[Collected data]
********************
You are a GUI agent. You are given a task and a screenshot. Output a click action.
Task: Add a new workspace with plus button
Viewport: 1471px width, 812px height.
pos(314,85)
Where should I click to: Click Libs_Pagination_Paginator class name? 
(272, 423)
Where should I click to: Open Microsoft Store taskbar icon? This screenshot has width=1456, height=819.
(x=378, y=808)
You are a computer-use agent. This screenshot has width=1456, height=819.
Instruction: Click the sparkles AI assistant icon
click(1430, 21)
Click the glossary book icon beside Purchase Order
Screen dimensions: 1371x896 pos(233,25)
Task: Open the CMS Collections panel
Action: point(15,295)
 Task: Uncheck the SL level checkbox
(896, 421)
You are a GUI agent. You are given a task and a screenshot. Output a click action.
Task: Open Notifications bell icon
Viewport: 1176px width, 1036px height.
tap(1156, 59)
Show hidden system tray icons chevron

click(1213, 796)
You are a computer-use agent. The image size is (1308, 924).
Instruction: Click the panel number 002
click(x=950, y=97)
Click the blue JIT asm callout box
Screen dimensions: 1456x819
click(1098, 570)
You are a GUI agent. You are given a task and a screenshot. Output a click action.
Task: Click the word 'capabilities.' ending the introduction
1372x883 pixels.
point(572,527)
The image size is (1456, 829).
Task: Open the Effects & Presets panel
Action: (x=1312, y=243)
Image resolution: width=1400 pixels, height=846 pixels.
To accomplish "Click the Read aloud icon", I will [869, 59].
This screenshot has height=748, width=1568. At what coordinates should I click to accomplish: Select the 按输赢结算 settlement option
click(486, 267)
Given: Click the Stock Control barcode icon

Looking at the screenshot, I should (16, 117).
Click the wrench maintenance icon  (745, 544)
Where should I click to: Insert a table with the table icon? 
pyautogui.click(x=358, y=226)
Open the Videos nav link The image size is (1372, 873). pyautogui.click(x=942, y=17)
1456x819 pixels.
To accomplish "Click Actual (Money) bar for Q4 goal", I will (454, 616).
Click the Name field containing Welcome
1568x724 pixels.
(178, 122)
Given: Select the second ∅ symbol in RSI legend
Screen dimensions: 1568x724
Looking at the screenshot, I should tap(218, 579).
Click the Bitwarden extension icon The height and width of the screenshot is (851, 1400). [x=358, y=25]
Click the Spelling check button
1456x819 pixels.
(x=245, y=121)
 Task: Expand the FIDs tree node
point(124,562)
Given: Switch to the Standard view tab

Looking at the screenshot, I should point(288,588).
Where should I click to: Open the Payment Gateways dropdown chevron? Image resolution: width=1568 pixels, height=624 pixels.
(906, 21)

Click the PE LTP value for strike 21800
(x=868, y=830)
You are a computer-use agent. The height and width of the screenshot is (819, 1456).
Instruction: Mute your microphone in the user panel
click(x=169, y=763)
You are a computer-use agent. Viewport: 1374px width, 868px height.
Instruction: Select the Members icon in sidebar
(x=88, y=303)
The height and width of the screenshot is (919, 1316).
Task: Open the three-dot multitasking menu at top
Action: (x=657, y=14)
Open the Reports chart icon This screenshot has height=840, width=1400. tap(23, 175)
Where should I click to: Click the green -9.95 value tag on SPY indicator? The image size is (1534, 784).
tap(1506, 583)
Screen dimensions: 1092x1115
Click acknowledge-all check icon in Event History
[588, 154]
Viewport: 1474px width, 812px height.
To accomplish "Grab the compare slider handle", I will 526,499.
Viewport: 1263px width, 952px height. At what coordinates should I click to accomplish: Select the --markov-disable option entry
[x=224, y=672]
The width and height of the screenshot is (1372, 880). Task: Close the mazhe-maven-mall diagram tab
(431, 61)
********************
■ WHAT YOU HAVE TO DO ■
Word for word, extract all the records.

■ ANSWER FOR THE TASK ■
You are a GUI agent. You are given a task and a screenshot. Output a click action.
Task: Add a new workspace with plus button
Viewport: 1471px width, 812px height.
pos(314,85)
Where should I click to: Click Libs_Pagination_Paginator class name? 
(272, 423)
Where should I click to: Open Microsoft Store taskbar icon? This screenshot has width=1456, height=819.
(x=378, y=808)
You are a computer-use agent. This screenshot has width=1456, height=819.
Instruction: Click the sparkles AI assistant icon
click(1430, 21)
Click the glossary book icon beside Purchase Order
Screen dimensions: 1371x896 pos(233,25)
Task: Open the CMS Collections panel
Action: point(15,295)
 Task: Uncheck the SL level checkbox
(896, 421)
You are a GUI agent. You are given a task and a screenshot. Output a click action.
Task: Open Notifications bell icon
Viewport: 1176px width, 1036px height.
tap(1156, 59)
Show hidden system tray icons chevron

click(1213, 796)
You are a computer-use agent. The image size is (1308, 924).
Instruction: Click the panel number 002
click(x=950, y=97)
Click the blue JIT asm callout box
Screen dimensions: 1456x819
click(1098, 570)
You are a GUI agent. You are given a task and a screenshot. Output a click action.
Task: Click the word 'capabilities.' ending the introduction
1372x883 pixels.
point(572,527)
The image size is (1456, 829).
Task: Open the Effects & Presets panel
Action: (x=1312, y=243)
Image resolution: width=1400 pixels, height=846 pixels.
To accomplish "Click the Read aloud icon", I will [869, 59].
This screenshot has height=748, width=1568. At what coordinates should I click to accomplish: Select the 按输赢结算 settlement option
click(486, 267)
Given: Click the Stock Control barcode icon

Looking at the screenshot, I should (16, 117).
Click the wrench maintenance icon  (745, 544)
Where should I click to: Insert a table with the table icon? 
pyautogui.click(x=358, y=226)
Open the Videos nav link The image size is (1372, 873). pyautogui.click(x=942, y=17)
1456x819 pixels.
To accomplish "Click Actual (Money) bar for Q4 goal", I will (454, 616).
Click the Name field containing Welcome
1568x724 pixels.
(178, 122)
Given: Select the second ∅ symbol in RSI legend
Screen dimensions: 1568x724
Looking at the screenshot, I should tap(218, 579).
Click the Bitwarden extension icon The height and width of the screenshot is (851, 1400). [x=358, y=25]
Click the Spelling check button
1456x819 pixels.
(x=245, y=121)
 Task: Expand the FIDs tree node
point(124,562)
Given: Switch to the Standard view tab

Looking at the screenshot, I should point(288,588).
Where should I click to: Open the Payment Gateways dropdown chevron? Image resolution: width=1568 pixels, height=624 pixels.
(906, 21)

Click the PE LTP value for strike 21800
(x=868, y=830)
You are a computer-use agent. The height and width of the screenshot is (819, 1456).
Instruction: Mute your microphone in the user panel
click(x=169, y=763)
You are a computer-use agent. Viewport: 1374px width, 868px height.
Instruction: Select the Members icon in sidebar
(x=88, y=303)
The height and width of the screenshot is (919, 1316).
Task: Open the three-dot multitasking menu at top
Action: (x=657, y=14)
Open the Reports chart icon This screenshot has height=840, width=1400. tap(23, 175)
Where should I click to: Click the green -9.95 value tag on SPY indicator? The image size is (1534, 784).
tap(1506, 583)
Screen dimensions: 1092x1115
Click acknowledge-all check icon in Event History
[588, 154]
Viewport: 1474px width, 812px height.
To accomplish "Grab the compare slider handle", I will 526,499.
Viewport: 1263px width, 952px height. At what coordinates should I click to accomplish: Select the --markov-disable option entry
[x=224, y=672]
The width and height of the screenshot is (1372, 880). Task: Close the mazhe-maven-mall diagram tab
(431, 61)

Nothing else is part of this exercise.